Tom Douglas's casual Pike Place fish-fry — salmon burger, $13 chowder, James Beard pedigree. Go for an unfussy solo lunch on the waterfront.
About Seatown
Seatown sits at the north end of Pike Place Market, a few steps from the brass pig, with a patio that looks across Western Avenue toward Elliott Bay. It is the most relaxed room in Tom Douglas's Seattle group, and it is built on a simple idea: take the just-folks food of the Pacific Northwest waterfront — chowder, fish and chips, oysters, a salmon burger — and cook it to the standard Douglas applies at his white-tablecloth rooms.
Douglas is the most decorated restaurateur in the city. He won the James Beard Award for Outstanding Restaurateur in 2012, took Best Northwest Chef in 1994, and a cookbook award in 2001 for Tom Douglas' Seattle Kitchen. Seatown is where that pedigree is applied without ceremony — paper, not linen; a counter, not a maître d'.
The Kitchen
The kitchen runs on what comes off the boats. Copper River sockeye in season, Dungeness crab, oysters shucked to order from Washington and British Columbia beds. The wild salmon burger is the dish people come back for — a thick patty of ground salmon, griddled, on a soft bun. The Seatown clam linguine and the beer-battered Alaskan cod fish fry (three pieces, hand-cut fries, $25) are the other anchors. Breakfast, served until mid-afternoon, hides a Dungeness crab Benedict worth the detour.

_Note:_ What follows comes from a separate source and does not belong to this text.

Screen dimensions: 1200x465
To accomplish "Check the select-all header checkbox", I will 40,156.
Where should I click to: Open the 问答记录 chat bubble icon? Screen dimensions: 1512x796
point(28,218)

Pricing is honest counter pricing: a cup of clam chowder is $9, a bowl $13, a sourdough bread bowl $19; a half-dozen oysters is $23, a dozen $45. Most people leave having spent $25 to $40 a head before drinks. The group's executive chef, Eric Tanaka — the man who accepted Douglas's James Beard medal on his behalf in 2012 — sets the standard the line cooks hold to.
The Room
The room is loud, bright and fast — bar stools, communal-feeling tables, an open patio when the weather allows. Lighting is daylight by day and warm bulbs after dark; tables are close; the soundtrack is the market and the gulls. There is no dress code and no reason for one. Order at the counter or grab a stool, take a number, and find a seat with a view of the ferries.

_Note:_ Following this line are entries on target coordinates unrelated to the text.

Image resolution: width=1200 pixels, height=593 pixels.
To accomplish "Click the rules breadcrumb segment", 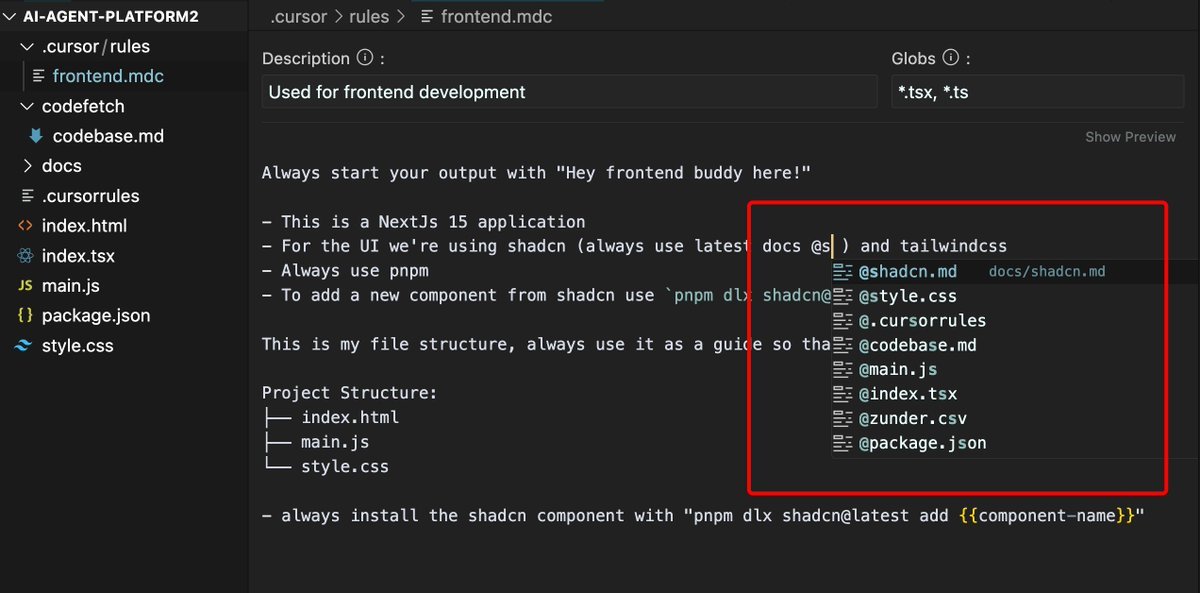I will pyautogui.click(x=367, y=17).
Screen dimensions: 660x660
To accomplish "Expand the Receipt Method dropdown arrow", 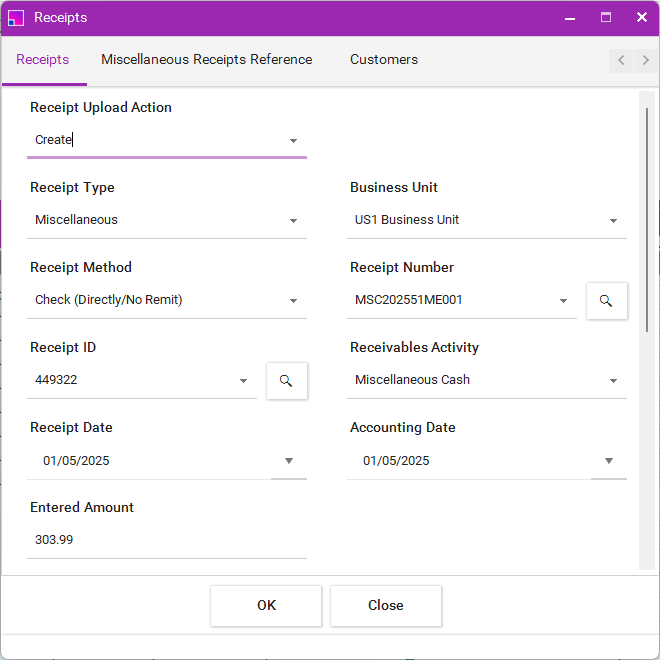I will point(293,301).
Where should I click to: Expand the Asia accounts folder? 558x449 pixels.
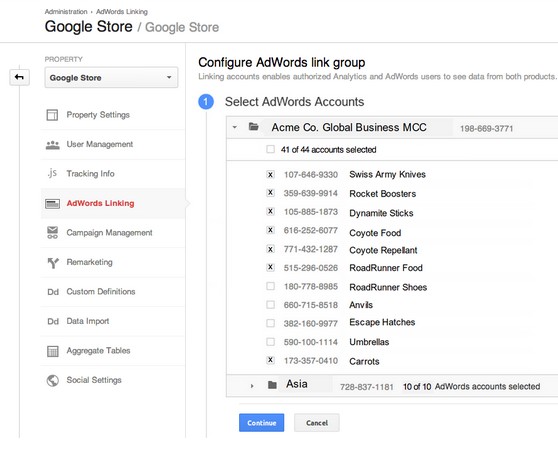click(252, 386)
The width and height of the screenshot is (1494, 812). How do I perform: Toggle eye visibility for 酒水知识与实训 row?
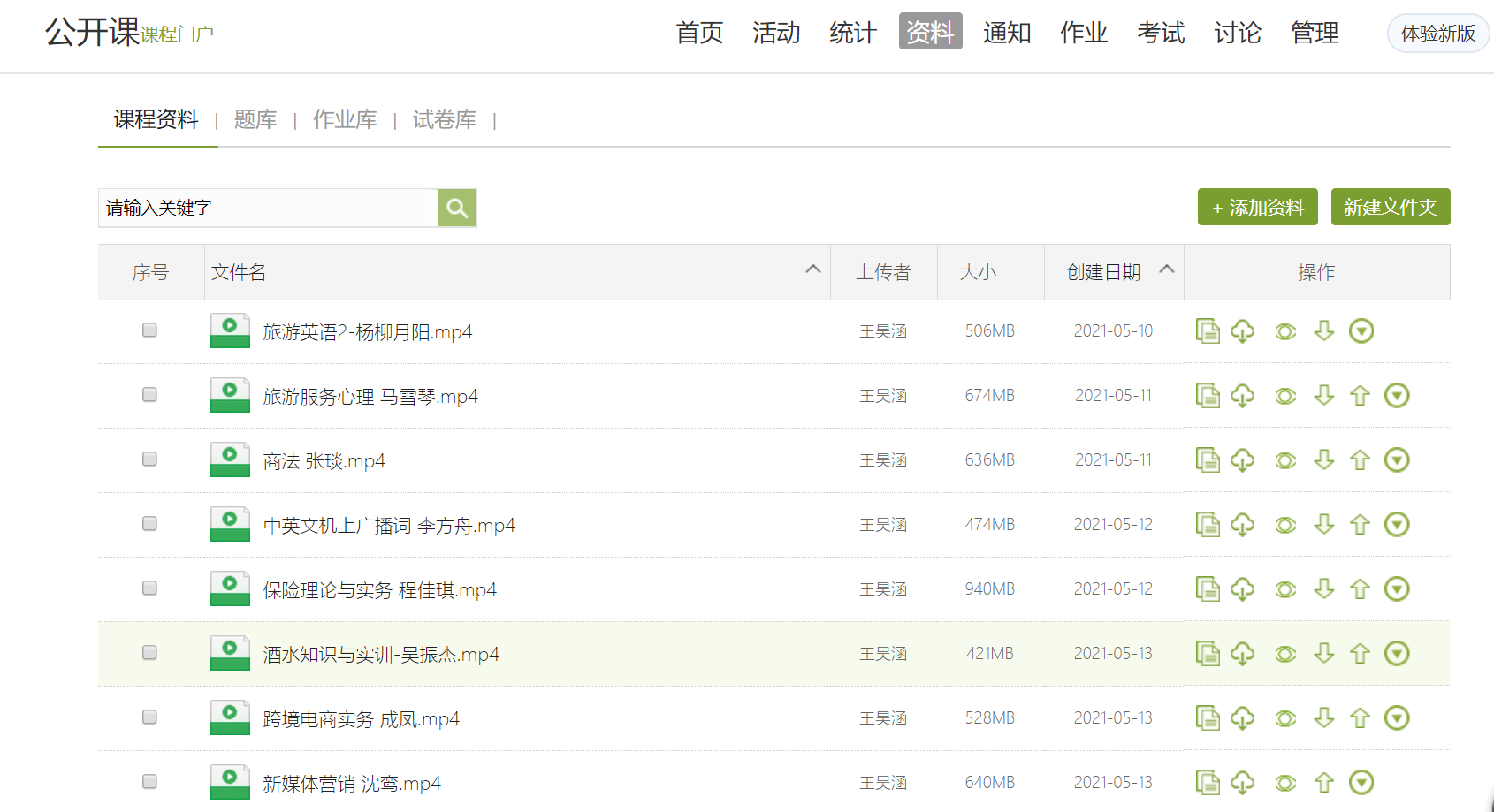tap(1285, 654)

Book — or really just walk up to — Seatown for a solo lunch on the waterfront because the counter format means you never wait on a table, the food lands in minutes, and a single diner with a bowl of chowder and a half-dozen oysters looks entirely at home. It is one of the easiest places in Seattle to eat well alone without a reservation, a tasting-menu commitment, or a bill that needs explaining.
Not For
Not for a special-occasion dinner — it's counter-service with paper napkins and a queue, the kitchen closes early evening, and there is no table service or quiet corner to linger in.